◆ SUPPLIED PASSAGE:
────────────────────

Class ScenarioExecution

Manages the execution of a single scenario test.

This class orchestrates the interaction between agents (user simulator, agent under test, and judge), executes the test script step-by-step, and manages the scenario's state throughout execution. It also emits events that can be subscribed to for real-time monitoring of the scenario's progress.

Execution Flow Overview

The execution follows a turn-based system where agents take turns responding. The key concepts are:

Script Steps: Functions in the scenario script like user(), agent(), proceed(), etc.
Agent Interactions: Individual agent responses that occur when an agent takes their turn
Turns: Groups of agent interactions that happen in sequence

Message Broadcasting System

The class implements a sophisticated message broadcasting system that ensures all agents can "hear" each other's messages:

Message Creation: When an agent sends a message, it's added to the conversation history
Broadcasting: The message is immediately broadcast to all other agents via broadcastMessage()
Queue Management: Each agent has a pending message queue (pendingMessages) that stores messages from other agents
Agent Input: When an agent is called, it receives both the full conversation history and any new pending messages that have been broadcast to it
Queue Clearing: After an agent processes its pending messages, its queue is cleared

This creates a realistic conversation environment where agents can respond contextually to the full conversation history and any new messages from other agents.

Example Message Flow

Turn 1:
1. User Agent sends: "Hello"
   - Added to conversation history
   - Broadcast to Agent and Judge (pendingMessages[1] = ["Hello"], pendingMessages[2] = ["Hello"])

2. Agent is called:
   - Receives: full conversation + pendingMessages[1] = ["Hello"]
   - Sends: "Hi there! How can I help you?"
   - Added to conversation history
   - Broadcast to User and Judge (pendingMessages[0] = ["Hi there!..."], pendingMessages[2] = ["Hello", "Hi there!..."])
   - pendingMessages[1] is cleared

3. Judge is called:
   - Receives: full conversation + pendingMessages[2] = ["Hello", "Hi there!..."]
   - Evaluates and decides to continue
   - pendingMessages[2] is cleared

Each script step can trigger one or more agent interactions depending on the step type. For example, a proceed(5) step might trigger 10 agent interactions across 5 turns.

Note: This is an internal class. Most users will interact with the higher-level scenario.run() function instead of instantiating this class directly.

────────────────────

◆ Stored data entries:
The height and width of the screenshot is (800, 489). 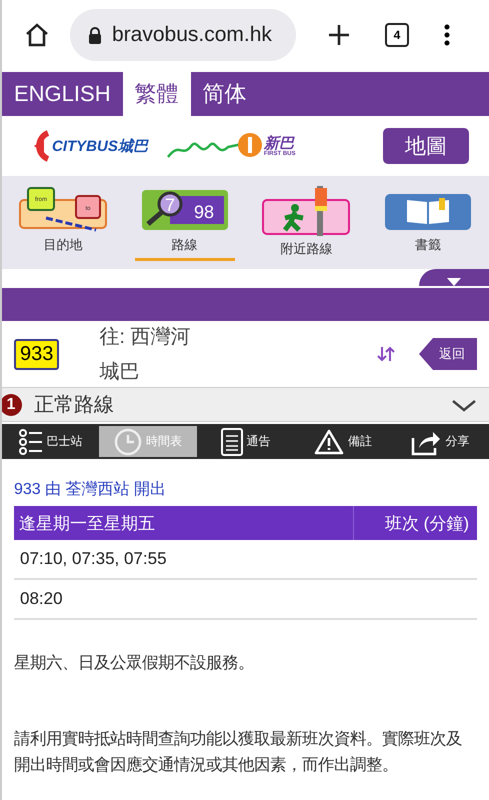 What do you see at coordinates (426, 146) in the screenshot?
I see `map-button: 地圖` at bounding box center [426, 146].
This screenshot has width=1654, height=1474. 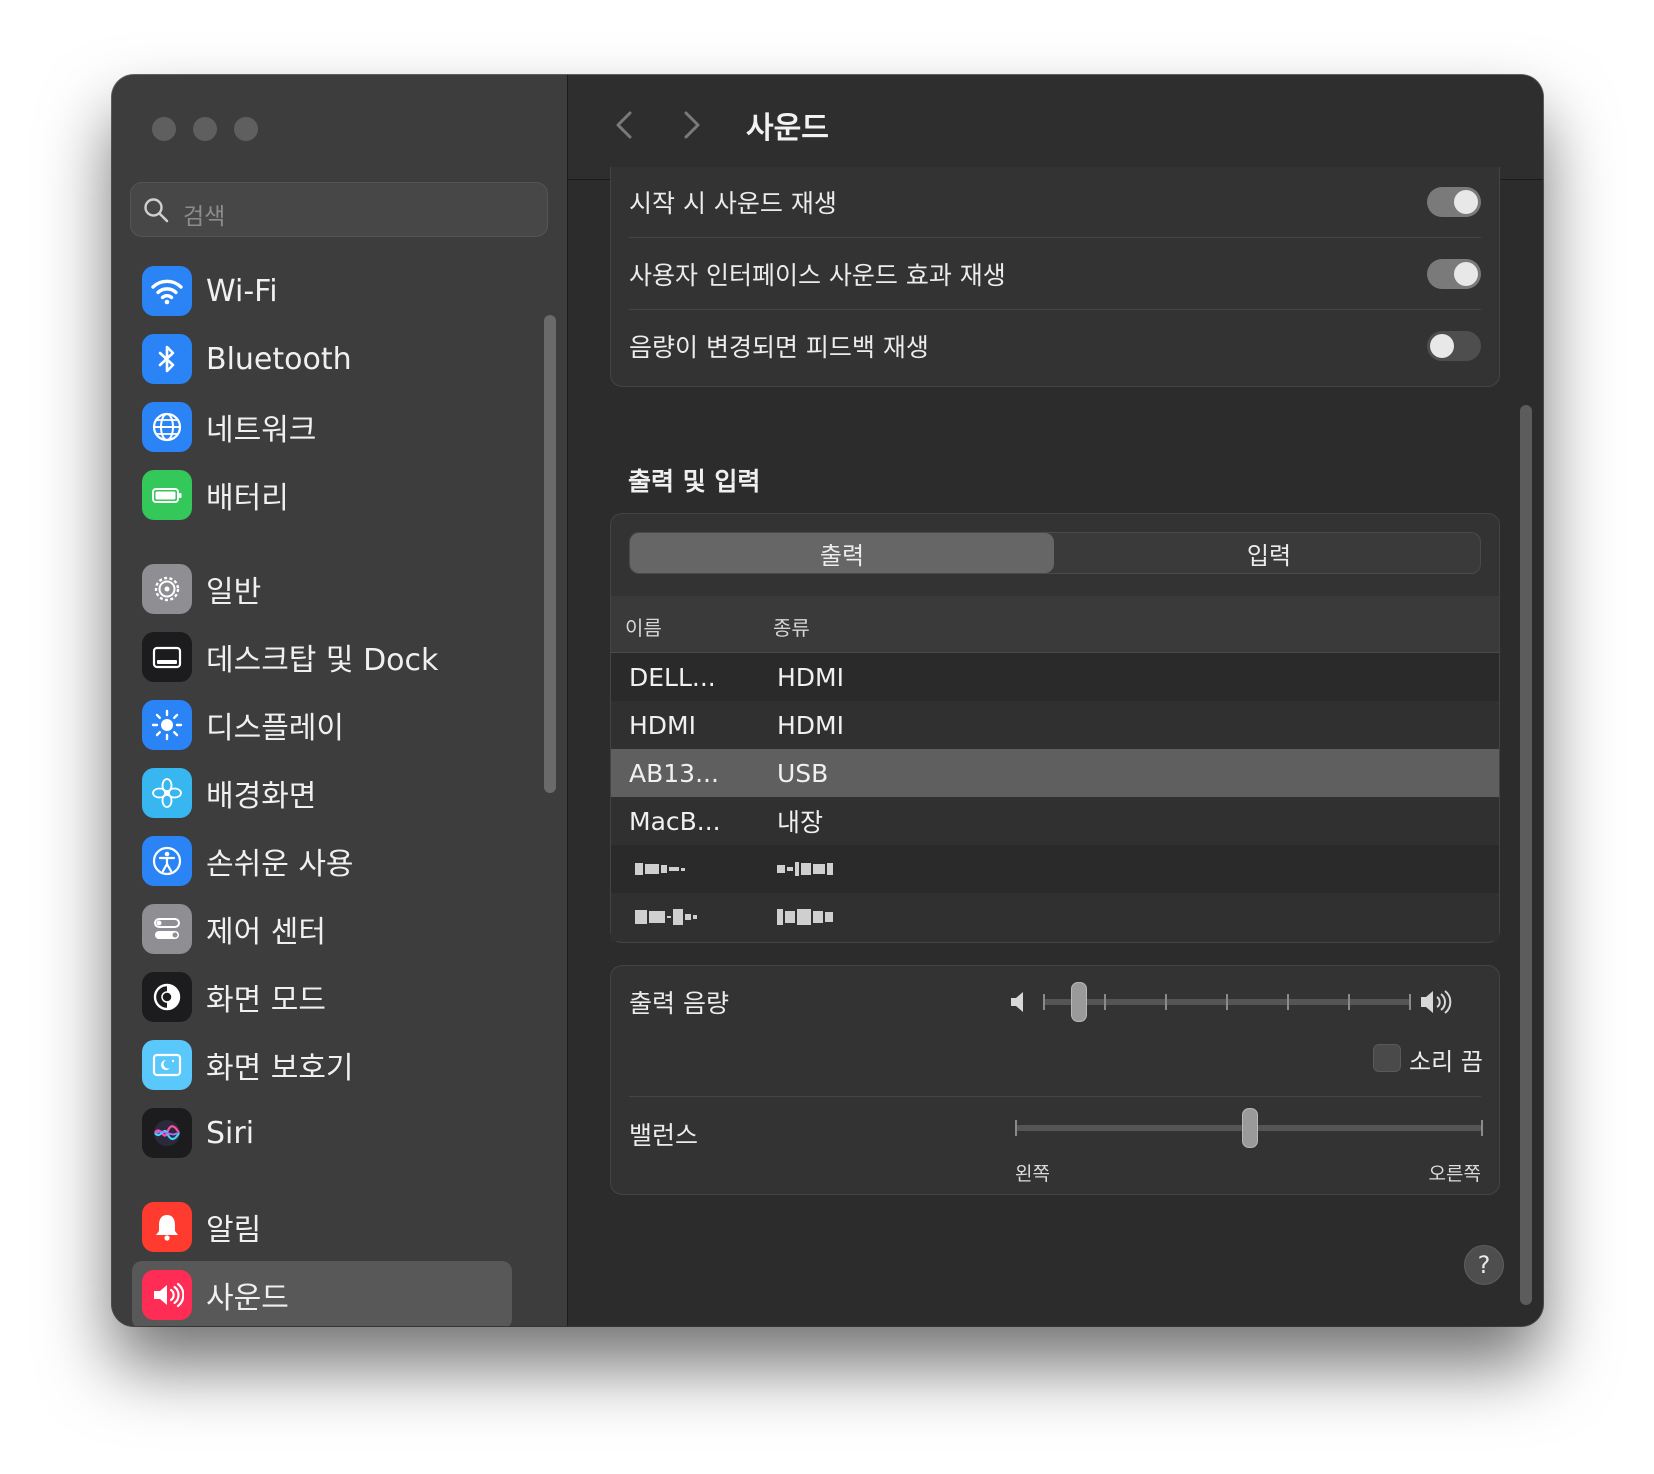 I want to click on sidebar-item-bluetooth: Bluetooth, so click(x=332, y=359).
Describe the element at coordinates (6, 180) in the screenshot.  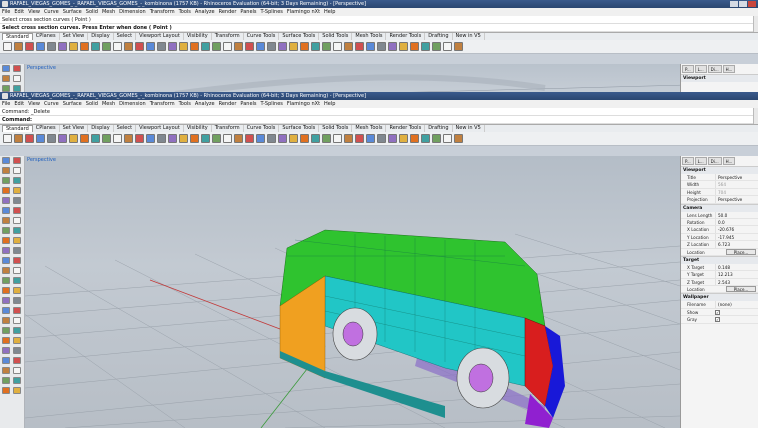
I see `arc-icon` at that location.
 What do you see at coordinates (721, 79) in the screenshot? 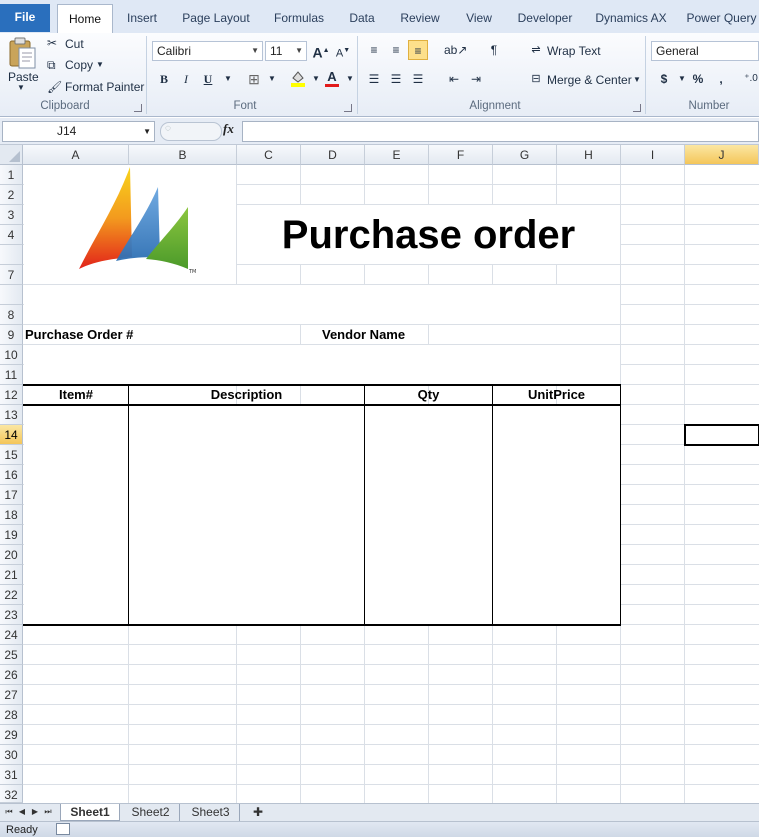
I see `comma-button: ,` at bounding box center [721, 79].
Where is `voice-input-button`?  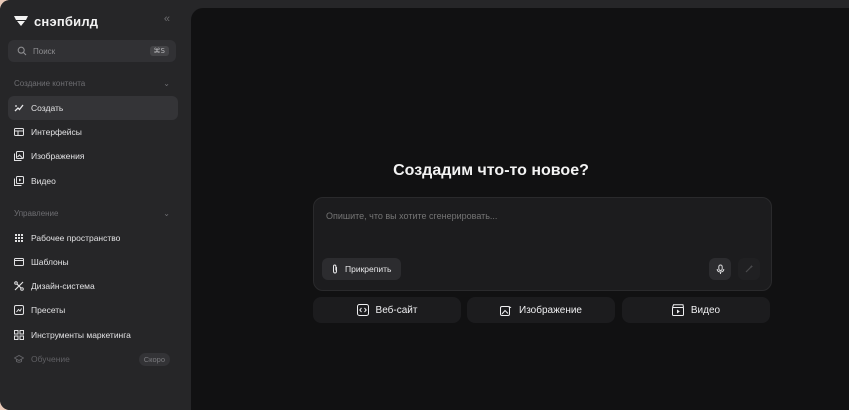
voice-input-button is located at coordinates (720, 269).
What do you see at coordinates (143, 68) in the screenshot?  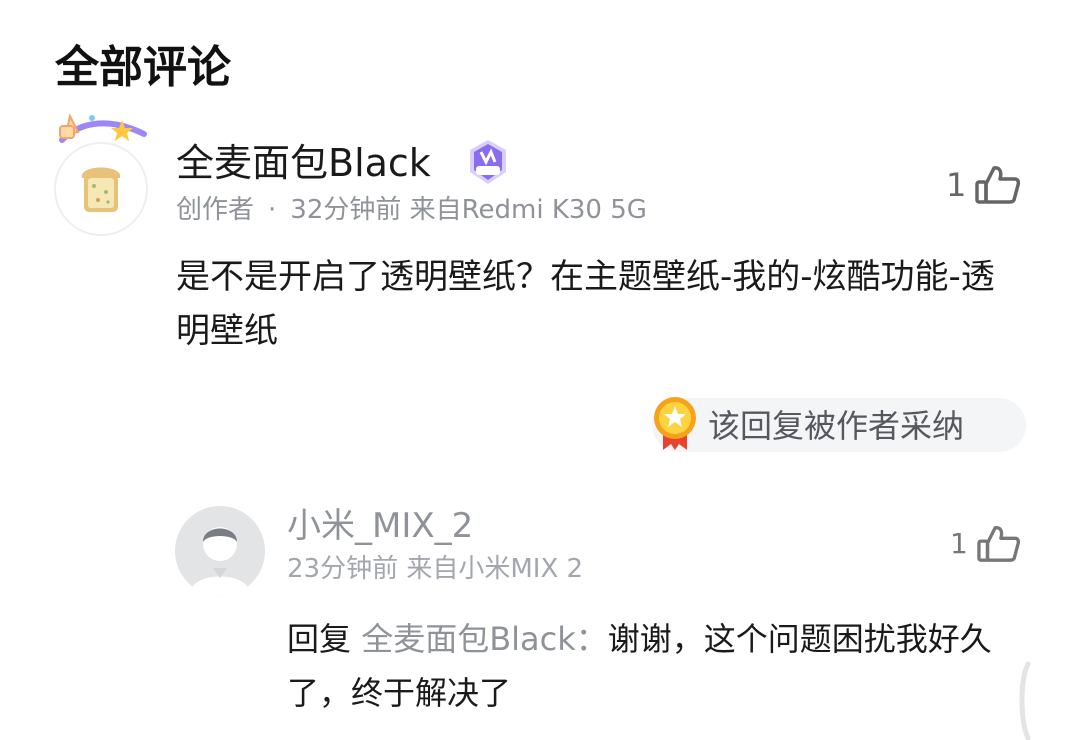 I see `section-title: 全部评论` at bounding box center [143, 68].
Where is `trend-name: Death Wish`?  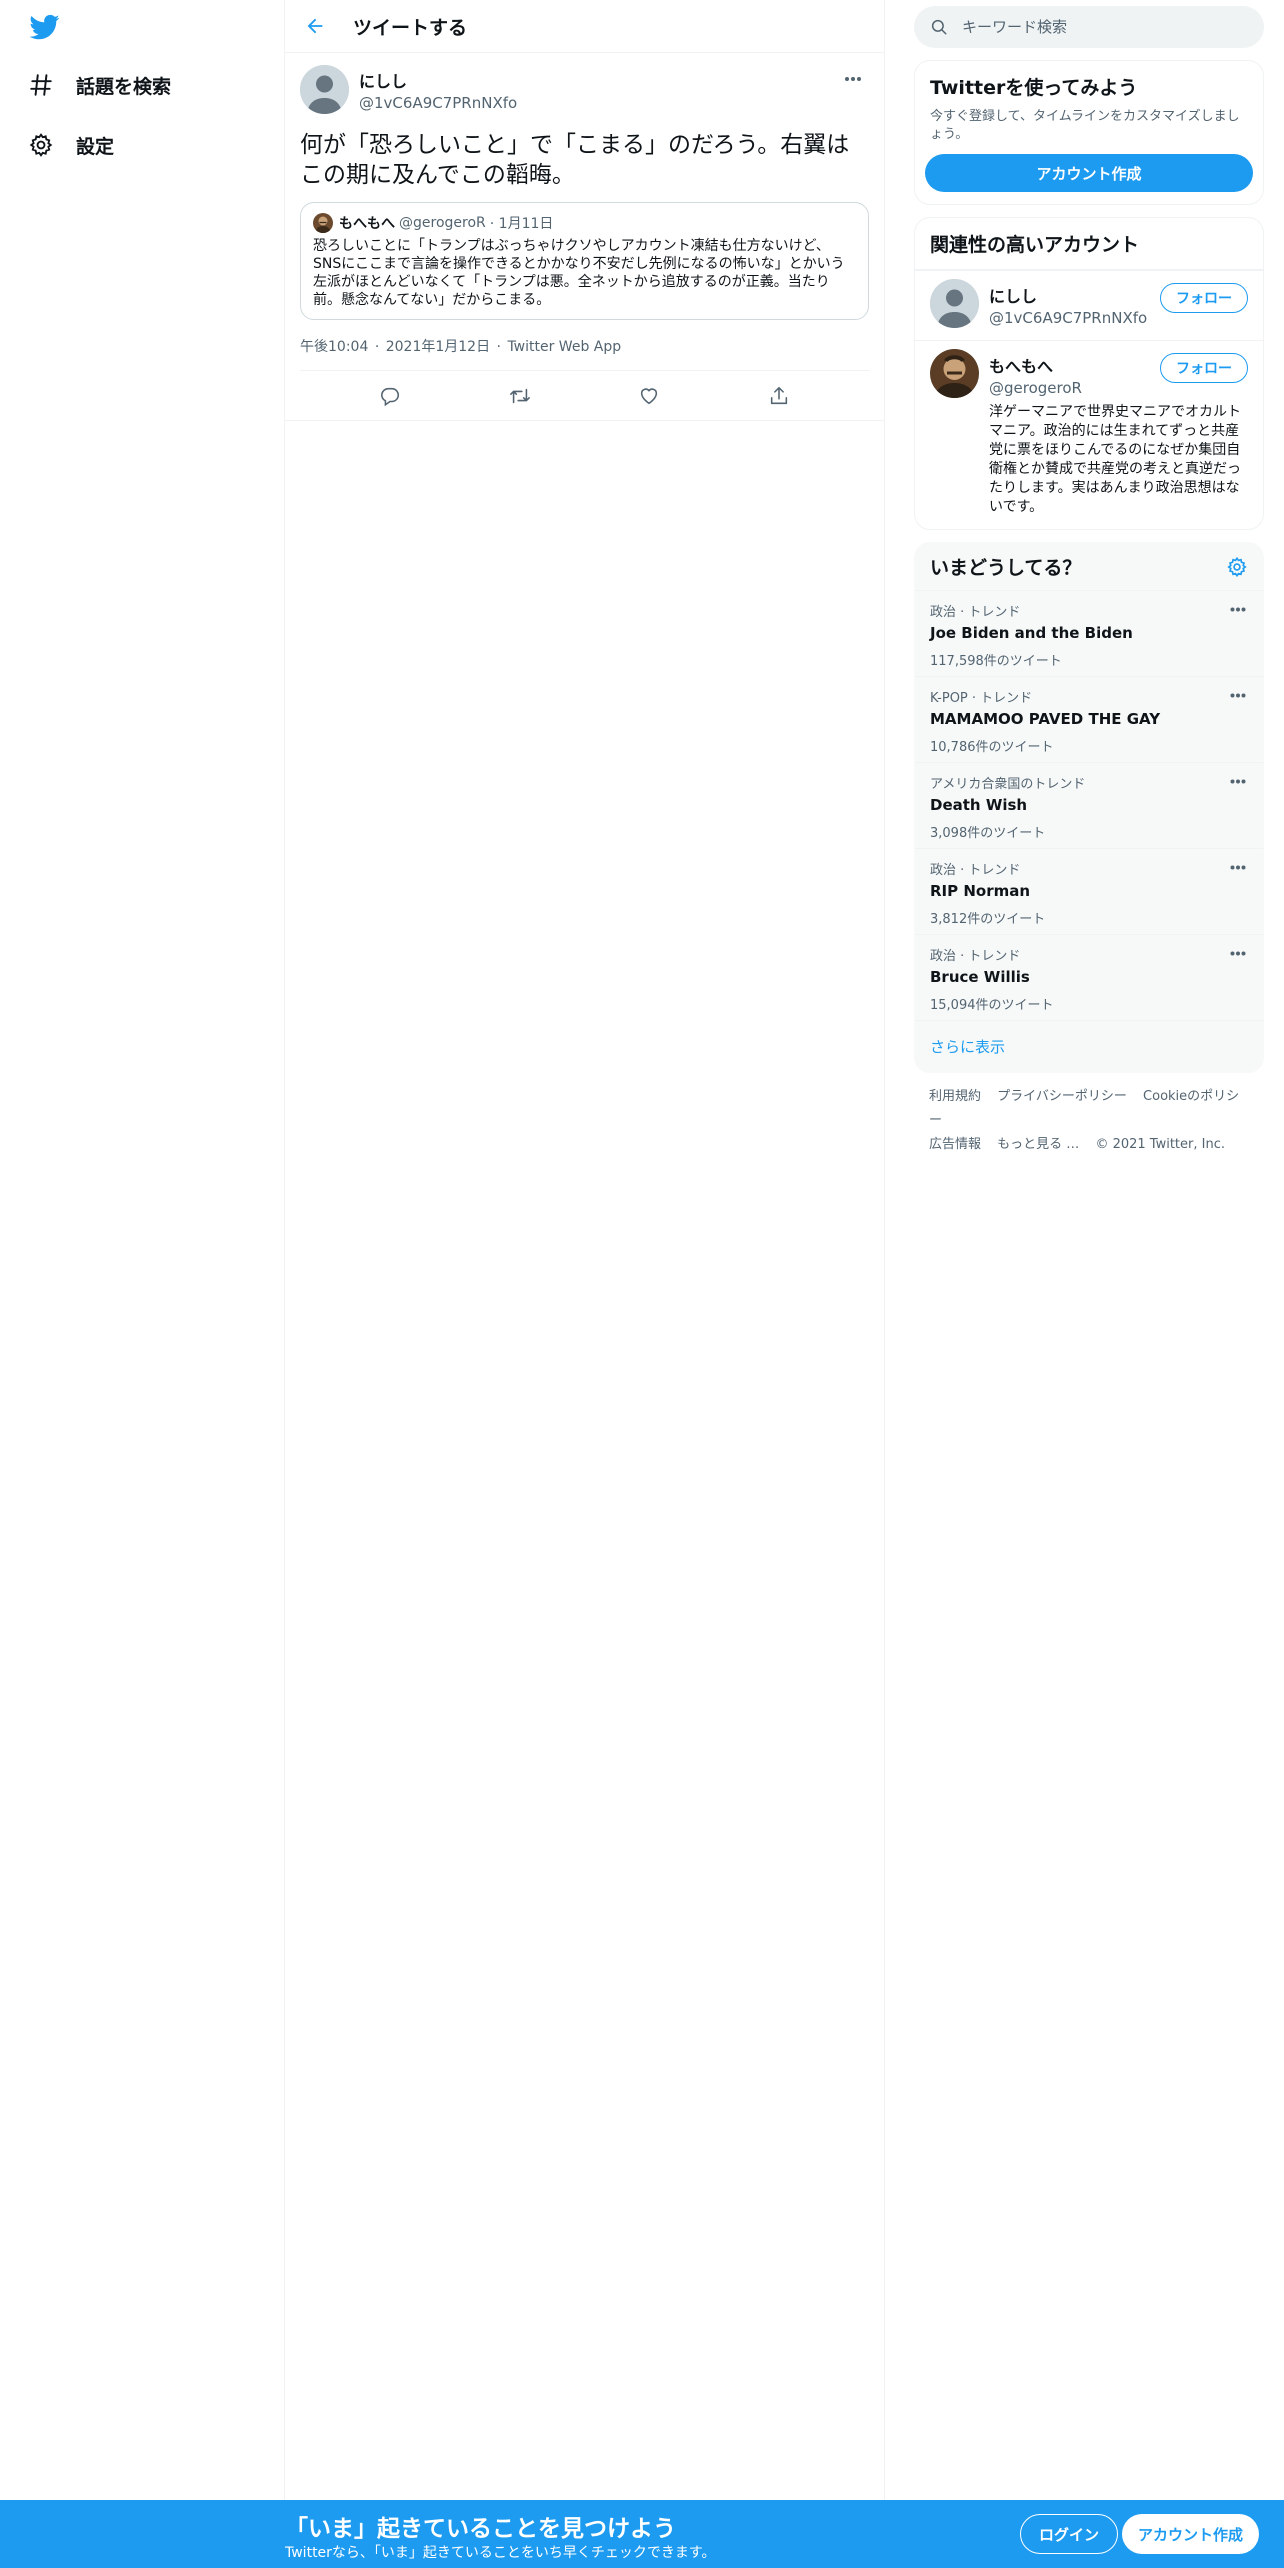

────────────────────

Write what comes next in the ScenarioExecution class documentation, starting after its closing note about scenario.run().

◆ WRITTEN RESPONSE:
Example

import scenario from "@langwatch/scenario";

// This is a simplified example of what `scenario.run` does internally.
const result = await scenario.run({
  name: "My First Scenario",
  description: "A simple test of the agent's greeting.",
  agents: [
    scenario.userSimulatorAgent(),
    scenario.judgeAgent({
      criteria: ["Agent should respond with a greeting"],
    }),
  ],
  script: [
    scenario.user("Hello"),     // Script step 1: triggers 1 agent interaction
    scenario.agent(),           // Script step 2: triggers 1 agent interaction
    scenario.proceed(3),        // Script step 3: triggers multiple agent interactions
    scenario.judge(),           // Script step 4: triggers 1 agent interaction
  ]
});

console.log("Scenario result:", result.success);

Implements

ScenarioExecutionLike

Index

Constructors

constructor

new ScenarioExecution(
config: ScenarioConfig,
script: ScriptStep[],
): ScenarioExecution
Creates a new ScenarioExecution instance.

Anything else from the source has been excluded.